# Burutu Palm



## bri445

Discussion thread for Burutu Palm. If you would like to add a comment, click the New Reply button


----------



## stan mayes

What were the dates of your trip?
Stan


----------



## Peter (Pat) Baker

I sailed in the Burutu Palm in mid 1956. She was a great ship, fairly new at the time.

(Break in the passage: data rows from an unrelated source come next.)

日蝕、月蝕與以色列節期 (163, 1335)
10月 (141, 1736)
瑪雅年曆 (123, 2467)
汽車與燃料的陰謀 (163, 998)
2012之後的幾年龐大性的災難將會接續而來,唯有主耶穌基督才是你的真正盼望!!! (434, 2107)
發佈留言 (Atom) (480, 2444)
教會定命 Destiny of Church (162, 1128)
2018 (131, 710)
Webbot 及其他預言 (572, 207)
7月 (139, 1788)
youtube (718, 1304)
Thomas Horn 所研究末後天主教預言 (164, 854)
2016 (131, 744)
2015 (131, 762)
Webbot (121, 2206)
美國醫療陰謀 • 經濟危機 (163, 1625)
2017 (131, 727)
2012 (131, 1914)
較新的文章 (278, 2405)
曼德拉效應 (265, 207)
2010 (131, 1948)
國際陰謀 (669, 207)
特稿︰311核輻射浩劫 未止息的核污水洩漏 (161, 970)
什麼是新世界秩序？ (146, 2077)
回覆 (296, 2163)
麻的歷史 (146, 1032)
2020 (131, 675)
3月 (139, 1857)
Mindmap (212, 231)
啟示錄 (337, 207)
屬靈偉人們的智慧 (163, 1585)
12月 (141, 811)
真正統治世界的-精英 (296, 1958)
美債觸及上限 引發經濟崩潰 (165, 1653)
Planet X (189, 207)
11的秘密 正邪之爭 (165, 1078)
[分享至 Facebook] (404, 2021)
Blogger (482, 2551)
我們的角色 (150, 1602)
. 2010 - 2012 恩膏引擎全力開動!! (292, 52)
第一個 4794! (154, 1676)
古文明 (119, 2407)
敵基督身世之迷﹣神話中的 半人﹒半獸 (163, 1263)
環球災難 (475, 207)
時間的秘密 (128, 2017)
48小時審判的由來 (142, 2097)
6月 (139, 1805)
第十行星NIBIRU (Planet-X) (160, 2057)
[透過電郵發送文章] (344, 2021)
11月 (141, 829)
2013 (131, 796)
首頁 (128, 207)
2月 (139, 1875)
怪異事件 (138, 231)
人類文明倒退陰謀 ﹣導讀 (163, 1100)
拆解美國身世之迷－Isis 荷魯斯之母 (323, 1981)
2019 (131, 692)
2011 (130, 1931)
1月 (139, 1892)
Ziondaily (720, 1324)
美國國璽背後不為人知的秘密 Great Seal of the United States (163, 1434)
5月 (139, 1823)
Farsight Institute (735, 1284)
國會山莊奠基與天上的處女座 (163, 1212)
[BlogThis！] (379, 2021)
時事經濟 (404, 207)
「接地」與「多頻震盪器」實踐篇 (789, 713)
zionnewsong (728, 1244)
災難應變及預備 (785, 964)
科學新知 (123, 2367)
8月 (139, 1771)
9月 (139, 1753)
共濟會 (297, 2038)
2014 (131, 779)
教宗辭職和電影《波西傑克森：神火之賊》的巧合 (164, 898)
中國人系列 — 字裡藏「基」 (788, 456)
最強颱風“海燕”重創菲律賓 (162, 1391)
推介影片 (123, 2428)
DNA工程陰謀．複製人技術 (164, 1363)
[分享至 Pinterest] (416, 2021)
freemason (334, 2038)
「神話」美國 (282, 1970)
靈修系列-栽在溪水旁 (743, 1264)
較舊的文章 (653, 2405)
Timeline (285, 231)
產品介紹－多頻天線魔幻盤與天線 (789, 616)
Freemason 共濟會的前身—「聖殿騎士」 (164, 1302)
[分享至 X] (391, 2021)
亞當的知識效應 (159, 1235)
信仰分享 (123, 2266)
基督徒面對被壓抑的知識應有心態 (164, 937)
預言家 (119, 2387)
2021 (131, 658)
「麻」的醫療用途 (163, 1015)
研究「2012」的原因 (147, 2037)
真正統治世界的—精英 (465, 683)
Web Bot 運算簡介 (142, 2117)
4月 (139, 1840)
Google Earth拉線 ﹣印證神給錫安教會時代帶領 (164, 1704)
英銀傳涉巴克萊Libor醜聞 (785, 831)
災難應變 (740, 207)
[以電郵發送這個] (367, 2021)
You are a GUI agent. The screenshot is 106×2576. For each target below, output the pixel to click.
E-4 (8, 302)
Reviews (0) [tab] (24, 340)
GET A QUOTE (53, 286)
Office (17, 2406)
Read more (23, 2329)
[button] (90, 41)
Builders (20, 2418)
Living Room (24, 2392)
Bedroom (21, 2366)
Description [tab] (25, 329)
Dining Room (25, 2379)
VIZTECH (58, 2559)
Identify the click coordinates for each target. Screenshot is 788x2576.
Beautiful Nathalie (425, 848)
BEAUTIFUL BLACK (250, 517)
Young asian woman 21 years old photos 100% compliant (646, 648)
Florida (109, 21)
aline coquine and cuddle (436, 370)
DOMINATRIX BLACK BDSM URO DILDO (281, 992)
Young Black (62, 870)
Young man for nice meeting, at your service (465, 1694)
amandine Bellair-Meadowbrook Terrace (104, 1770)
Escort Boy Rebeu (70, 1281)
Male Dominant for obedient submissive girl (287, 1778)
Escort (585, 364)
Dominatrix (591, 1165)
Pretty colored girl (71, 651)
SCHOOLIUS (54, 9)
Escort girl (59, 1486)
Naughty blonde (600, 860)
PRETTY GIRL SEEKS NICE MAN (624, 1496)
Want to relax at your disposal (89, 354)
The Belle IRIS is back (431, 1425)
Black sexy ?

A very good time to be at sea.
Peter (Pat) Baker.


----------



## stan mayes

Hello Pat,
1950s certanly were a good time to be at sea.
I separated from the sea after twenty years on 7th May 1956.
I don't say 'left the sea ',as I continued working on ships as a rigger for another thirty years and making a few 'run' jobs during that time.
I saw many improvements to a seamans life and I think the the 1950s were the best when conditions were definitely improved and also the quality of the ships as companies were replacing their war losses.
Burutu Palm was one of the first ships I worked on as a rigger.Early 1957 the West African trade ships began operations from Tilbury after using the Royals for some years.
Regards
Stan


----------



## Peter (Pat) Baker

Yes Stan, if I remember rightly my first trip, in the Gambia Palm, started in 
KG5. 
I only did two years in Palm Line before joining T&J Harrsisons.
Those two years were great (I was not too fond of West Africa) but the ships and shipmates in Palm Line were first rate.
Cheers Stan,
Pat Baker.


----------